--- DATA SUPPLIED ---

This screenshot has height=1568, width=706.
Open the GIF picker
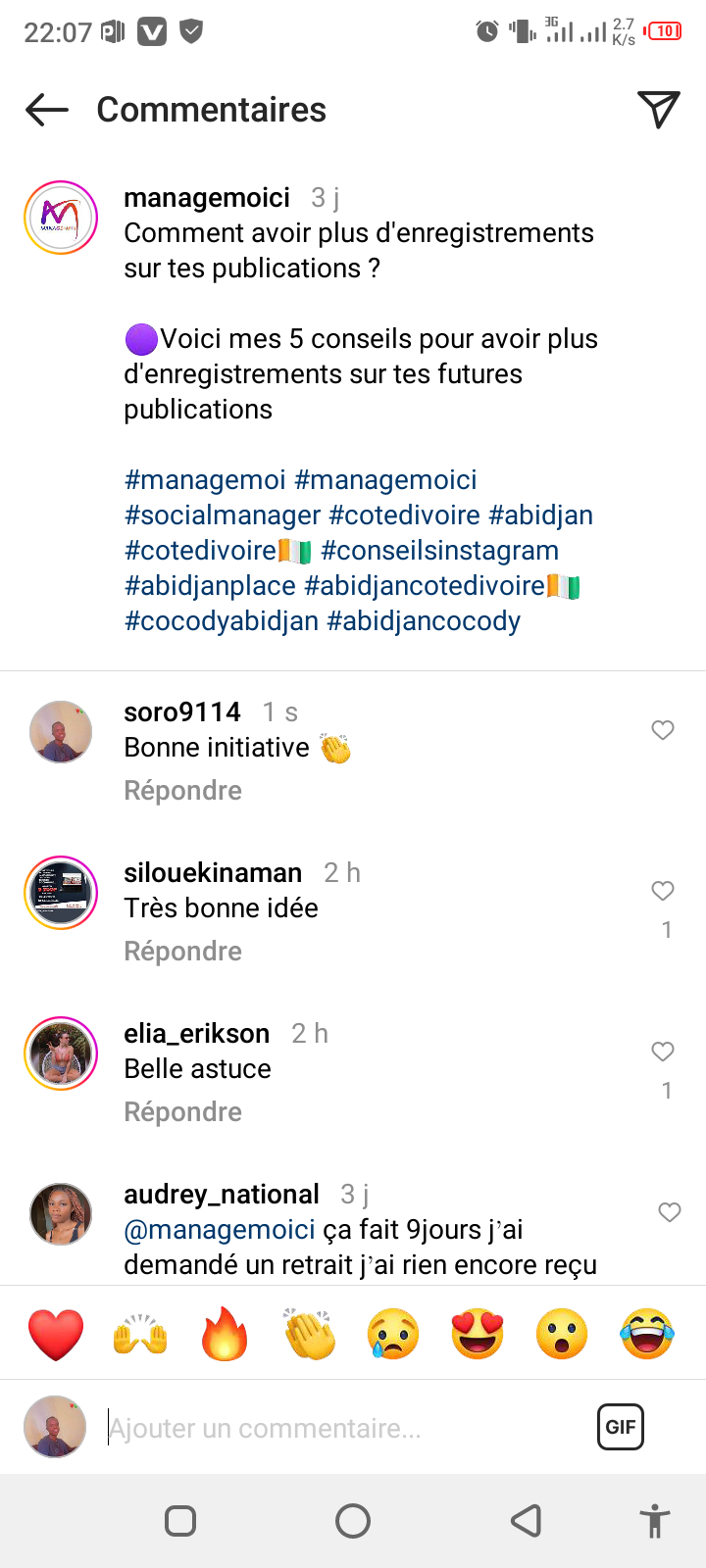tap(621, 1427)
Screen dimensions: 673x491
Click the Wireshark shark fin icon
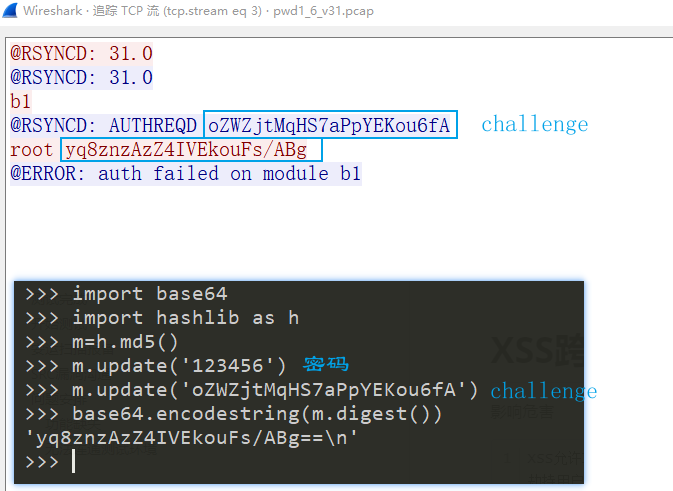click(10, 10)
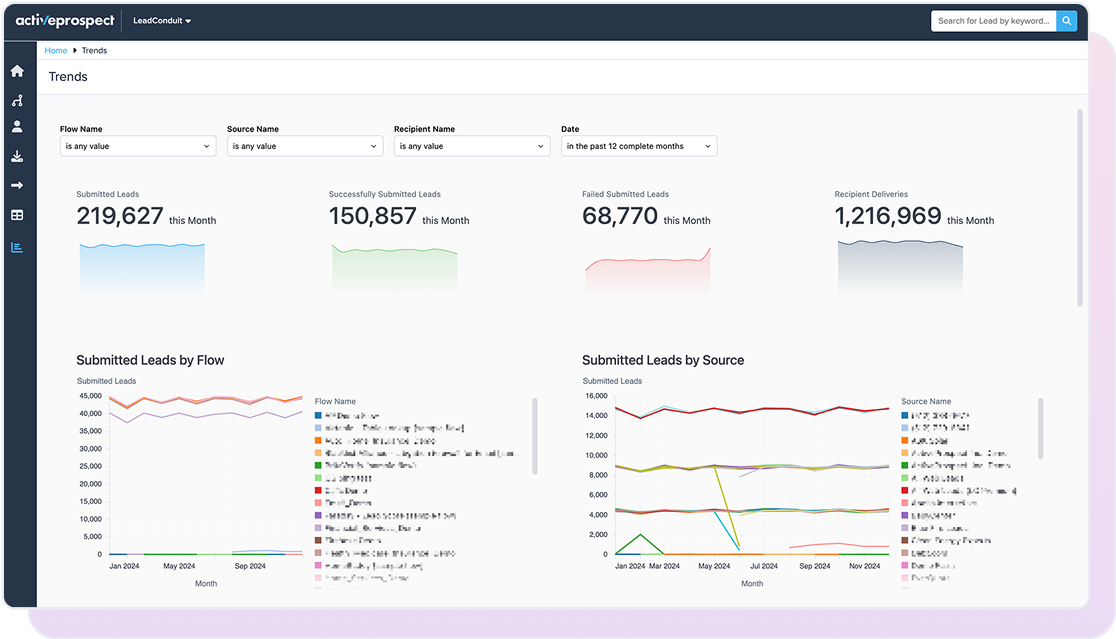
Task: Click the Home icon in the sidebar
Action: [x=17, y=71]
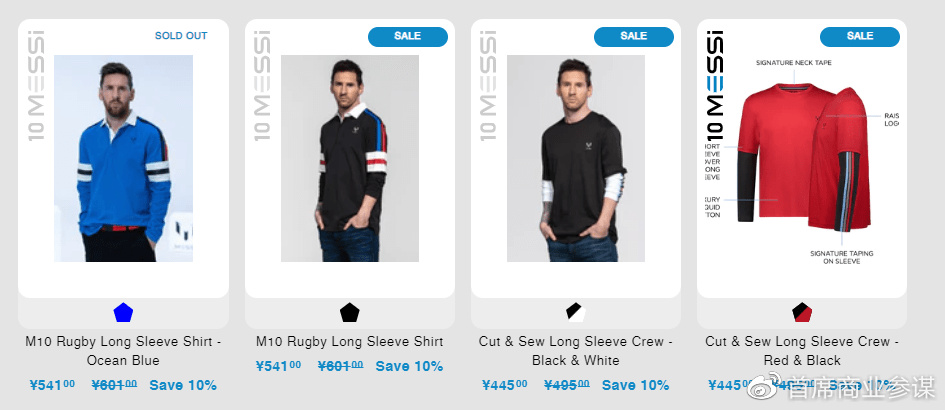Click SALE badge on black rugby shirt

tap(408, 36)
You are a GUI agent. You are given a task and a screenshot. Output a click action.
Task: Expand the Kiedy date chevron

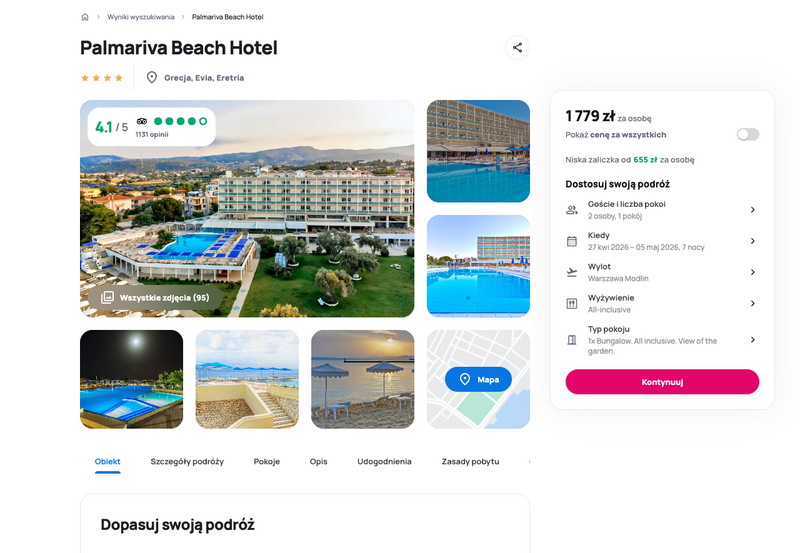[753, 241]
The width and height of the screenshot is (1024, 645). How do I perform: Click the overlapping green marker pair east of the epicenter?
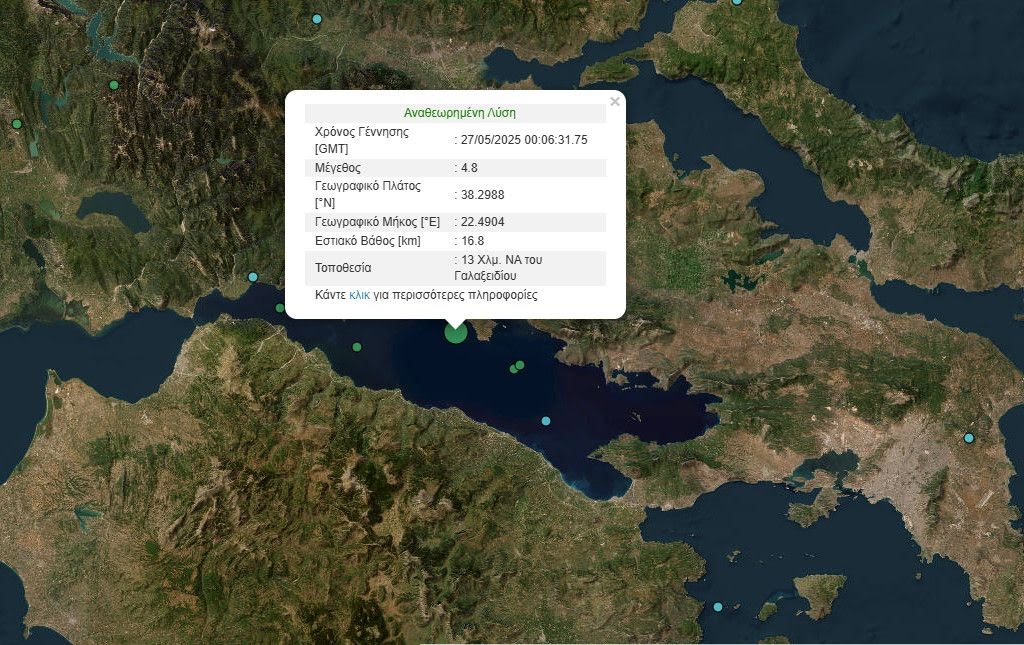[x=517, y=367]
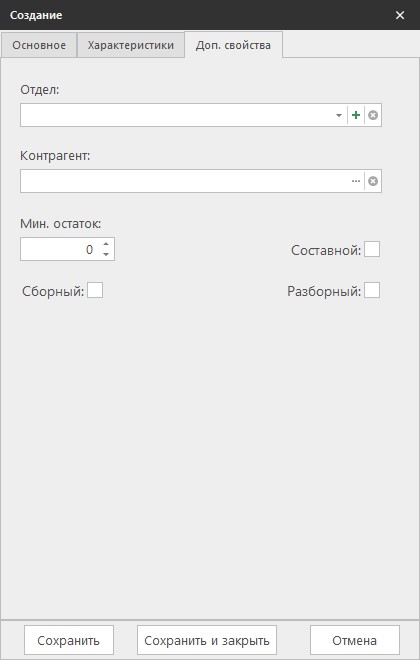The width and height of the screenshot is (420, 660).
Task: Decrease Мин. остаток with down arrow
Action: coord(106,254)
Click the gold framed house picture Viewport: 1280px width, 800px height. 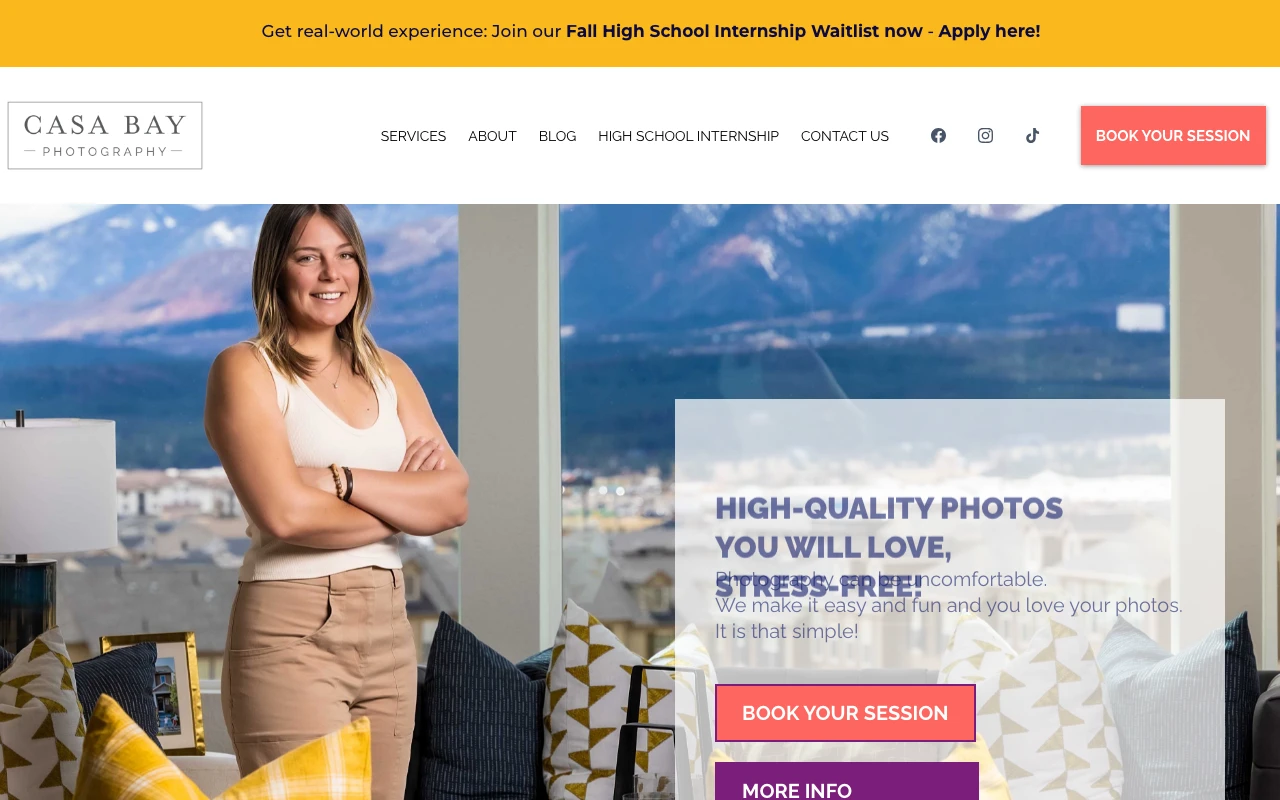pyautogui.click(x=153, y=692)
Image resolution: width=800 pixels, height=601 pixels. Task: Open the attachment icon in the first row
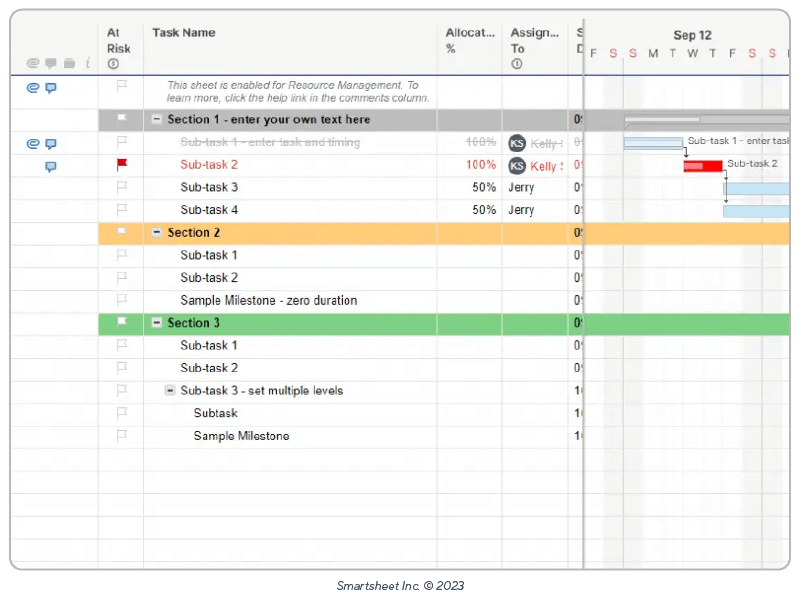[x=32, y=88]
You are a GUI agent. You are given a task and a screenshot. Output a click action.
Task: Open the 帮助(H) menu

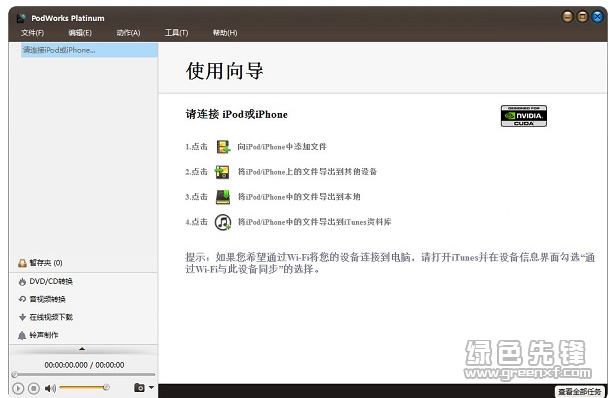tap(225, 33)
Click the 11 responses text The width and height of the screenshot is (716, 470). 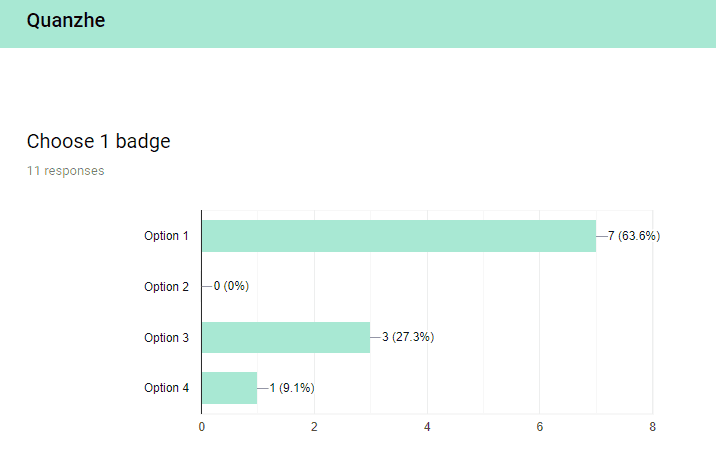click(x=65, y=171)
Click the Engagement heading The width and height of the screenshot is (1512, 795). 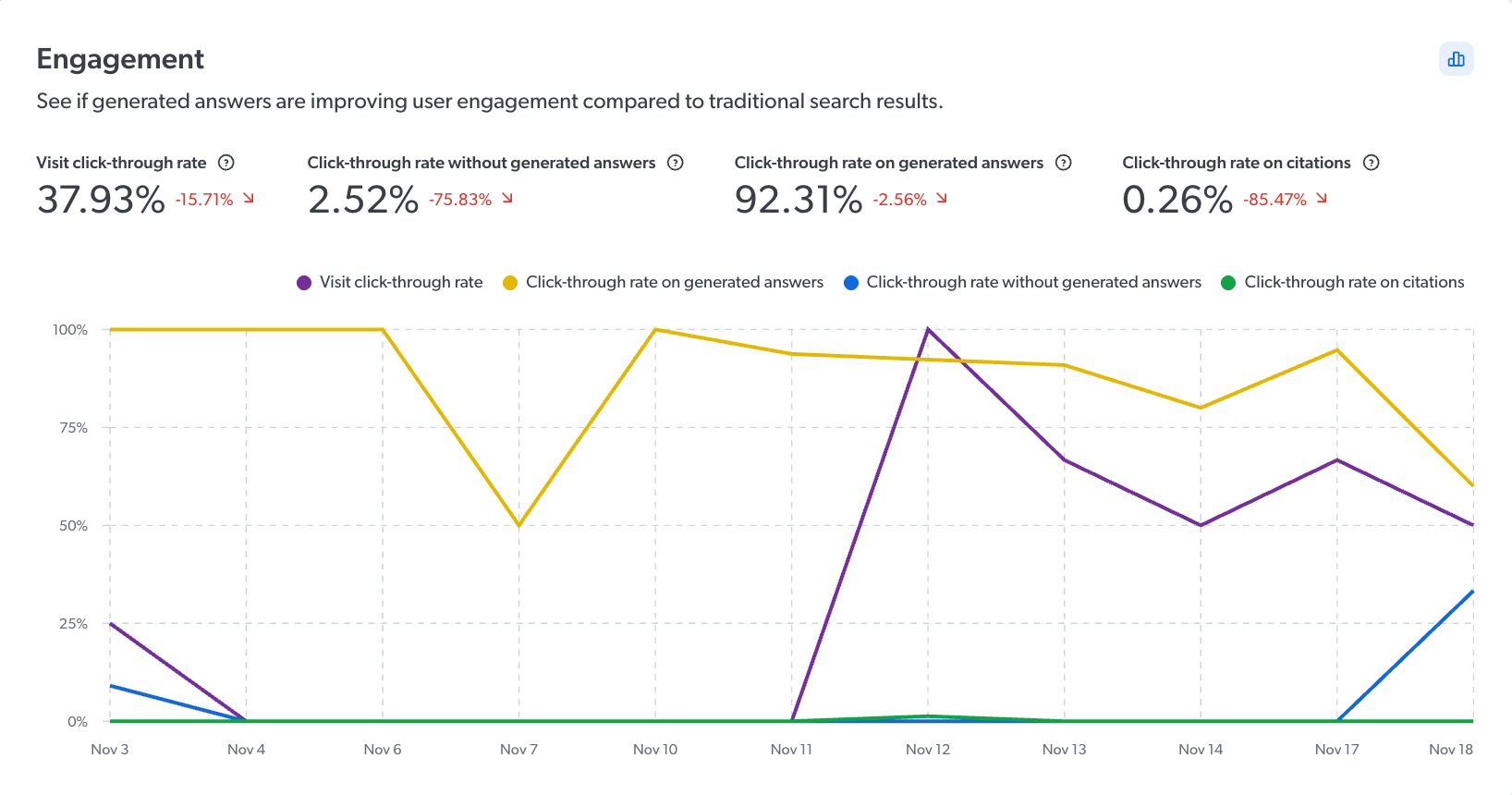119,59
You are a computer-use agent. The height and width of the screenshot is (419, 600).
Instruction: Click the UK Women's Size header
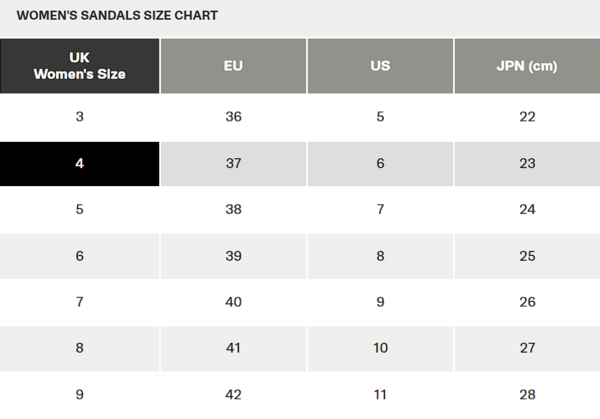[x=80, y=66]
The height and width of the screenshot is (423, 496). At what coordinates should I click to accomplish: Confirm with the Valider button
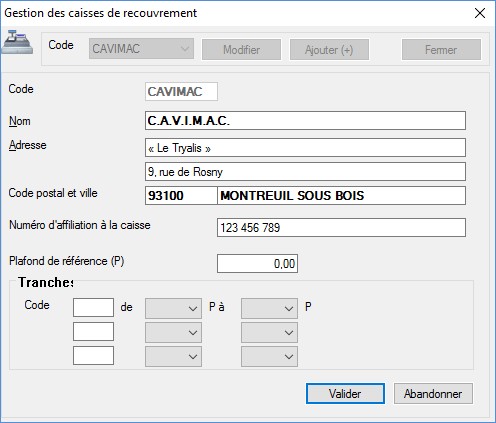345,394
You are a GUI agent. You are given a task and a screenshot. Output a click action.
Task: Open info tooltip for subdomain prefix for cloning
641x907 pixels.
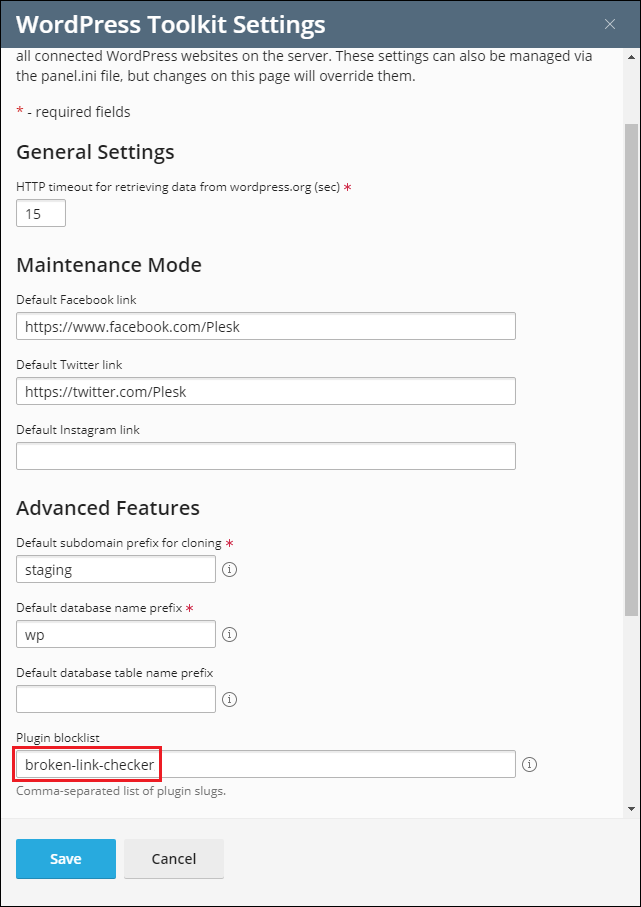[230, 570]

---

WORK ORDER » With the pictures left out, give again exactly the lines from the one that contains "The height and width of the screenshot is (423, 496)." through the final line of the data above.

SOLUTION FOR THIS TASK »
The height and width of the screenshot is (423, 496). At what coordinates should I click to accomplish: Confirm with the Valider button
345,394
You are a GUI agent. You are given a task and a screenshot. Output a click action.
Task: Open info tooltip for subdomain prefix for cloning
641x907 pixels.
[230, 570]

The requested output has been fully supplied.